* _Exercise objective_
Print, from the listing below, the lines starting at the line containing "Калькулятор підбору матраса (710, 956)" and ending at the line containing "PDF (433, 63)", exactly as they stand, and print nothing else.
[Data for this exercise]
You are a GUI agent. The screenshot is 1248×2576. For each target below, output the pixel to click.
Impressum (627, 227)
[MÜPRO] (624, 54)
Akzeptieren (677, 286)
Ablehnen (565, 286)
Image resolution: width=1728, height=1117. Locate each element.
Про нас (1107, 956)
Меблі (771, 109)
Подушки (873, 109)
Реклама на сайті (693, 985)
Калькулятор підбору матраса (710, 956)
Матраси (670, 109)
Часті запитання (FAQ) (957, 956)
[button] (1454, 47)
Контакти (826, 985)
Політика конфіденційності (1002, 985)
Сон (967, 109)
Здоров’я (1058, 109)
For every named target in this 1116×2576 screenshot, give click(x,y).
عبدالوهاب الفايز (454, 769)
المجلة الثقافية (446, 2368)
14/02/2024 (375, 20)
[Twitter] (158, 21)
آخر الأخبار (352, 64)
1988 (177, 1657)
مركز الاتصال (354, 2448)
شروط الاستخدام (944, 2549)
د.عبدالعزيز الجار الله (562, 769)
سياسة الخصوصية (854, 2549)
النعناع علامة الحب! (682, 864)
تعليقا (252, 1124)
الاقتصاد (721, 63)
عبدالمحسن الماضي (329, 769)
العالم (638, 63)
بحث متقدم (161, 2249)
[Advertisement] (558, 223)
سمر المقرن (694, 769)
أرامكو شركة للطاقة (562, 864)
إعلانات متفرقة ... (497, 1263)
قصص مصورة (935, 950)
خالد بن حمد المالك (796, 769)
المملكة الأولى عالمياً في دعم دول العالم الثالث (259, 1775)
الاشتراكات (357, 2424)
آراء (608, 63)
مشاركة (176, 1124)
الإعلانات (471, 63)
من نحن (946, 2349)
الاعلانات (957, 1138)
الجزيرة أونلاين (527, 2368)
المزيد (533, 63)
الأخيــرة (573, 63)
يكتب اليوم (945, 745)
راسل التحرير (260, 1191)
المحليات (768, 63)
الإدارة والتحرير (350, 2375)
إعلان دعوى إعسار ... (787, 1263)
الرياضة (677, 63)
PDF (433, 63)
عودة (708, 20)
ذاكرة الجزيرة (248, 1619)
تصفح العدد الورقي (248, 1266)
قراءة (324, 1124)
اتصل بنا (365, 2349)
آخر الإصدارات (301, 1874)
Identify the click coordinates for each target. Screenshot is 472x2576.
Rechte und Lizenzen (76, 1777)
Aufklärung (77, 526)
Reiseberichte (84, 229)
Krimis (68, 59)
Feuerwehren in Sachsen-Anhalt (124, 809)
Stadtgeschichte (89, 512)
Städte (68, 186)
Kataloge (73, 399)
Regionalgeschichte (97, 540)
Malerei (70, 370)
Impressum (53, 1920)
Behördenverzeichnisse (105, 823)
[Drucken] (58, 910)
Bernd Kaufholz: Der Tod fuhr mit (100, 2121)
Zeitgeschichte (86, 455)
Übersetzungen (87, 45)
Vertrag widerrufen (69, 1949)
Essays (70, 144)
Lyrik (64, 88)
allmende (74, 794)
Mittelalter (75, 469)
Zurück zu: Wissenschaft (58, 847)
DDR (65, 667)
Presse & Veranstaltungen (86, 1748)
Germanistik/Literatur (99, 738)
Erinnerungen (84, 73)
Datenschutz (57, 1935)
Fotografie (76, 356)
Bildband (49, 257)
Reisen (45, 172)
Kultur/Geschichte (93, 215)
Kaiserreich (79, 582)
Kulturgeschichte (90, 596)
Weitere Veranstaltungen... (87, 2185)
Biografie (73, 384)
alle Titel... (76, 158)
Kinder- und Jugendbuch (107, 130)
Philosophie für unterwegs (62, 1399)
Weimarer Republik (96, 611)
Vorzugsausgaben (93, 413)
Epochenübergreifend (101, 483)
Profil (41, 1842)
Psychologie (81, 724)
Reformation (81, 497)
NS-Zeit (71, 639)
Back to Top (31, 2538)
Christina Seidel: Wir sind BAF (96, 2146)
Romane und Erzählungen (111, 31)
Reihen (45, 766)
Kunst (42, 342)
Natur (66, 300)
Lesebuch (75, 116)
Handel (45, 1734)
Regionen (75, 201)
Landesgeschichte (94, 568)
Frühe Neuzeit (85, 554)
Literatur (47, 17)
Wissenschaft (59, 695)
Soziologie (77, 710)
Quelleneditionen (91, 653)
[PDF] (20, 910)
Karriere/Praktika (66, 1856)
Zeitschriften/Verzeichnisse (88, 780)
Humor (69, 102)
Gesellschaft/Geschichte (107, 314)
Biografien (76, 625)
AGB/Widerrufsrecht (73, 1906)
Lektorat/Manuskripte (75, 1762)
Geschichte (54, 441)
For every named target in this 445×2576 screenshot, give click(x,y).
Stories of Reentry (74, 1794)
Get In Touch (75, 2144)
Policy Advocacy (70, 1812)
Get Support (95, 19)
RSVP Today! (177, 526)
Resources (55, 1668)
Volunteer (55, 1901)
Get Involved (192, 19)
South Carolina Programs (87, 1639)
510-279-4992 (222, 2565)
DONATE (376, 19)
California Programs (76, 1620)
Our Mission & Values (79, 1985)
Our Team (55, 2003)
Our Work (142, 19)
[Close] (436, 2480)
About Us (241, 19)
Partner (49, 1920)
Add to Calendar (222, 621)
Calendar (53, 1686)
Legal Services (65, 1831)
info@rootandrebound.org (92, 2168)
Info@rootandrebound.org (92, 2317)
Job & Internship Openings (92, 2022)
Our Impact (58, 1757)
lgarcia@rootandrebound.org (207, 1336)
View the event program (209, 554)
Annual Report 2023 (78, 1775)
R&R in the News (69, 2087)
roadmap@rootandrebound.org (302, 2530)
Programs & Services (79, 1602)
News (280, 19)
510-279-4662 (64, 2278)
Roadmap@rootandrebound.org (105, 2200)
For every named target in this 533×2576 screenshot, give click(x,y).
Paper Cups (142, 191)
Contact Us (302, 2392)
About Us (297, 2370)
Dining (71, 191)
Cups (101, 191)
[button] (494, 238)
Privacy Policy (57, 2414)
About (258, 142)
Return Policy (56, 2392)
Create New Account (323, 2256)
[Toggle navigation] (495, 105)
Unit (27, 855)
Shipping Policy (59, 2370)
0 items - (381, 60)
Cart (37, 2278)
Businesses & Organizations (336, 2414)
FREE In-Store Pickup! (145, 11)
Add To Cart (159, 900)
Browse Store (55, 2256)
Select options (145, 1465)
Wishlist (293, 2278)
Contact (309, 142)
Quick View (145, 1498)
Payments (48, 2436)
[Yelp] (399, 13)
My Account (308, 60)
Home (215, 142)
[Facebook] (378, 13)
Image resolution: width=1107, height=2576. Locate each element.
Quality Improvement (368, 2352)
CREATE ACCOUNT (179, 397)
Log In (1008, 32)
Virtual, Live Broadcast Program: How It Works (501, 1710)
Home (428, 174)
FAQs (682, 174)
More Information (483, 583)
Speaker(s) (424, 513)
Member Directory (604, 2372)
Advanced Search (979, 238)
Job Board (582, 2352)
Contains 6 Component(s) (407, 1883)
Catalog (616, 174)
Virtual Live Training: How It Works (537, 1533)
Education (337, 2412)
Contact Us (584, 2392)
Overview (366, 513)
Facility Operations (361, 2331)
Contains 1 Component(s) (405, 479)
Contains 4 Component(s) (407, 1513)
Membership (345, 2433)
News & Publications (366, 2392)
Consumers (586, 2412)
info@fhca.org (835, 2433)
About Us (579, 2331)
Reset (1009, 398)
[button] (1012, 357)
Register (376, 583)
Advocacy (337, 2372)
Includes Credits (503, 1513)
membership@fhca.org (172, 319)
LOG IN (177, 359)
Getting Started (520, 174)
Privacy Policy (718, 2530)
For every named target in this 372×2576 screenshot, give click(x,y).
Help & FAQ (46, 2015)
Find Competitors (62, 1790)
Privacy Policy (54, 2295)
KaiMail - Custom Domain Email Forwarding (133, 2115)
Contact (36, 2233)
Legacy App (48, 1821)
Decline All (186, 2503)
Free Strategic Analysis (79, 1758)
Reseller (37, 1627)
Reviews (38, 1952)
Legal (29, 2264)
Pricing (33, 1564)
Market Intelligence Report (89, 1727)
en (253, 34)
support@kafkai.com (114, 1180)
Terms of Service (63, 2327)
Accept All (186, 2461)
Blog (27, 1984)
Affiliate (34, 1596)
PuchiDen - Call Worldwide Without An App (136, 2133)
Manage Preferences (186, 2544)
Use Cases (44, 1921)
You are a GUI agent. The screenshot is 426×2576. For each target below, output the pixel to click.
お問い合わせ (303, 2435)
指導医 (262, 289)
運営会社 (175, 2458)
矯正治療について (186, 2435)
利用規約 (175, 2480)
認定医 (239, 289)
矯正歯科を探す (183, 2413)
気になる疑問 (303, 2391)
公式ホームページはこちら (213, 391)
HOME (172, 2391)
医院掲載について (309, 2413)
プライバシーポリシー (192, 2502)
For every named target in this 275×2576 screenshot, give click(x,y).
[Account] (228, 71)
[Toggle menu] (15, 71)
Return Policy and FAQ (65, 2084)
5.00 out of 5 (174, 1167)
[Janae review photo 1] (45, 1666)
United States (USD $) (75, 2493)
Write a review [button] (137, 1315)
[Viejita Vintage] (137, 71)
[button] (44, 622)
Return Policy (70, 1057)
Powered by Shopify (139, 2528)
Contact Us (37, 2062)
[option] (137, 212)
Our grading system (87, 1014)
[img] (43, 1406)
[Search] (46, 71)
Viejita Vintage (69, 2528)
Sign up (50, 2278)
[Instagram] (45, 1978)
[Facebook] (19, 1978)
[/Data for this exercise]
* _Output_
Калькулятор підбору матраса (710, 956)
Матраси (670, 109)
Часті запитання (FAQ) (957, 956)
[button] (1454, 47)
Контакти (826, 985)
Політика конфіденційності (1002, 985)
Сон (967, 109)
Здоров’я (1058, 109)
For every named target in this 1116×2576 screenshot, give click(x,y).
عبدالوهاب الفايز (454, 769)
المجلة الثقافية (446, 2368)
14/02/2024 (375, 20)
[Twitter] (158, 21)
آخر الأخبار (352, 64)
1988 (177, 1657)
مركز الاتصال (354, 2448)
شروط الاستخدام (944, 2549)
د.عبدالعزيز الجار الله (562, 769)
سياسة الخصوصية (854, 2549)
النعناع علامة الحب! (682, 864)
تعليقا (252, 1124)
الاقتصاد (721, 63)
عبدالمحسن الماضي (329, 769)
العالم (638, 63)
بحث متقدم (161, 2249)
[Advertisement] (558, 223)
سمر المقرن (694, 769)
أرامكو شركة للطاقة (562, 864)
إعلانات متفرقة ... (497, 1263)
قصص مصورة (935, 950)
خالد بن حمد المالك (796, 769)
المملكة الأولى عالمياً في دعم دول العالم الثالث (259, 1775)
الاشتراكات (357, 2424)
آراء (608, 63)
مشاركة (176, 1124)
الإعلانات (471, 63)
من نحن (946, 2349)
الاعلانات (957, 1138)
الجزيرة أونلاين (527, 2368)
المزيد (533, 63)
الأخيــرة (573, 63)
يكتب اليوم (945, 745)
راسل التحرير (260, 1191)
المحليات (768, 63)
الإدارة والتحرير (350, 2375)
إعلان دعوى إعسار ... (787, 1263)
الرياضة (677, 63)
PDF (433, 63)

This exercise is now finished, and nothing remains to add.